Truchas a la navarra (trout with red wine and
4 Servings
Ingredients
Quantity | Ingredient | |
---|---|---|
½ | cup | Dry red wine |
¼ | cup | Olive oil |
¼ | cup | Water |
½ | cup | Onions; finely chopped |
1 | tablespoon | Mint, fresh; finely cut |
½ | teaspoon | Rosemary, dried |
½ | teaspoon | Thyme, dried |
1 | small | Bay leaf; crumbled |
15 | Whole black peppercorns use up to 20 | |
1 | teaspoon | Salt |
4 | Trout;* | |
3 | Egg yolks; lightly beaten |
Directions
* 8 to 12 ounces each, cleaned but with heads and tails left on In a flameproof glass, enamel or stainless-steel baking dish large enough to hold the fish in one layer, combine the red wine, olive oil, water, onions, mint, rosemary, thyme, bay leaf, peppercorns and salt, and stir thoroughly. Wash trout under cold running water and dry them completely with paper towels. Then place them in the marinade, turning them about to coat them thoroughly. Marinate at room temperature for about 30 minutes, turning the trout over after 15 minutes.

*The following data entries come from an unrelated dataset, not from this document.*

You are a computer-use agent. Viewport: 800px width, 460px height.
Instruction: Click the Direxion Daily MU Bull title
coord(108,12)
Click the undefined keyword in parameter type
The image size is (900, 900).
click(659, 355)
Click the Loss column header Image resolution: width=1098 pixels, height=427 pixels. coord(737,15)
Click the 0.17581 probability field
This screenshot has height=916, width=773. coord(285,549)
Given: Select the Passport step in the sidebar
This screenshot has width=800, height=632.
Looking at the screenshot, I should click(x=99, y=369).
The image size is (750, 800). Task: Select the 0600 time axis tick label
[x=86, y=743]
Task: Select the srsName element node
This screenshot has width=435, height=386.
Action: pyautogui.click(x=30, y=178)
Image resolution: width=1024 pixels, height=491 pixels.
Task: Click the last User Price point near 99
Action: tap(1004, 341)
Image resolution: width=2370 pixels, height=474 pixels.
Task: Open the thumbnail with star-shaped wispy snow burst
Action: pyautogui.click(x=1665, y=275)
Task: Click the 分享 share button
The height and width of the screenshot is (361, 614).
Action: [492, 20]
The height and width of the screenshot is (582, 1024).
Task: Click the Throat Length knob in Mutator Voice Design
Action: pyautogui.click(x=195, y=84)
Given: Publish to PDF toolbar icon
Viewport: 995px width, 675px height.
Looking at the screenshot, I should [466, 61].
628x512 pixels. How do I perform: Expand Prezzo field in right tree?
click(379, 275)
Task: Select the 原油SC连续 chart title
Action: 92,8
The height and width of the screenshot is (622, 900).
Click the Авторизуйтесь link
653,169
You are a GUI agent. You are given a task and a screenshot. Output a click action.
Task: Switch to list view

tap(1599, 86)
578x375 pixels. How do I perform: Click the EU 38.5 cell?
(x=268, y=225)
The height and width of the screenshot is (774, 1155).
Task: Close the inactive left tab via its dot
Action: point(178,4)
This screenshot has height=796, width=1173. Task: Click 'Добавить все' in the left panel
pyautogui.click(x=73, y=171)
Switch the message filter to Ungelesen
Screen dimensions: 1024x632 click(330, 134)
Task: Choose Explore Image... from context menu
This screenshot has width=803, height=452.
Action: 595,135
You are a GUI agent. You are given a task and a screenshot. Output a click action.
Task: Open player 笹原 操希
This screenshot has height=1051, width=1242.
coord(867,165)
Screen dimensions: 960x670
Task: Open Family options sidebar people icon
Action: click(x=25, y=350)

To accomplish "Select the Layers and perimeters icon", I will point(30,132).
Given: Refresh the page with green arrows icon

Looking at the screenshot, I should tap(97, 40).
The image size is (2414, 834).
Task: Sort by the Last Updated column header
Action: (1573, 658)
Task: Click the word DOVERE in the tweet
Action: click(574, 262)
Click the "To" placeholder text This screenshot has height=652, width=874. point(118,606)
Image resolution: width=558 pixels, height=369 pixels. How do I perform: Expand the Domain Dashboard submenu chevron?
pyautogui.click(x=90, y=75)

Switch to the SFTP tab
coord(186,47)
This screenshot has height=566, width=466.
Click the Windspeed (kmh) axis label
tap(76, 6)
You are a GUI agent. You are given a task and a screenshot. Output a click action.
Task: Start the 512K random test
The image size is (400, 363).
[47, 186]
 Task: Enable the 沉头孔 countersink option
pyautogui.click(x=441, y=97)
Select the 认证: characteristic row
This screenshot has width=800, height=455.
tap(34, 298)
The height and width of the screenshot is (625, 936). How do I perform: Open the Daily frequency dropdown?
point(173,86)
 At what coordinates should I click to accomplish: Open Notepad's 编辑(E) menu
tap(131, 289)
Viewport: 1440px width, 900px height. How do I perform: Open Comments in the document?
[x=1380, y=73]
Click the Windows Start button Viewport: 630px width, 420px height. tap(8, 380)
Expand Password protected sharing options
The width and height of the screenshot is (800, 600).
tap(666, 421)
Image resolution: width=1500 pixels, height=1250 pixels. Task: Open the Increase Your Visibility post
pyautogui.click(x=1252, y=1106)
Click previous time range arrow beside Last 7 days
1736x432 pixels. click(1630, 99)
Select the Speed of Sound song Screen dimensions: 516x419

Preheat the oven to 350 degrees F. On top of the stove bring the marinade to a simmer, then lay a sheet of wax paper or foil lightly over the baking dish. Bake in the middle of the oven for 20 minutes, or until the fish is firm to the touch. Be careful not to overcook.
With a slotted spatula, transfer the fish to a heated serving platter and cover loosely with foil to keep them warm. Strain the cooking liquid through a fine sieve into a small saucepan, pressing down hard on the onions and herbs with the back of a spoon before discarding them. Whisk about ¼ cup of the liquid into the beaten egg yolks, then whisk the mixture into the remaining liquid in the pan. Heat slowly, whisking constantly, until the sauce thickens lightly. (Do not let it come anywhere near a boil or it will curdle.) Taste for seasoning.
Pour the sauce over the trout or serve the sauce separately.
Traditionally the trout are accompanied by hot, freshly boiled potatoes.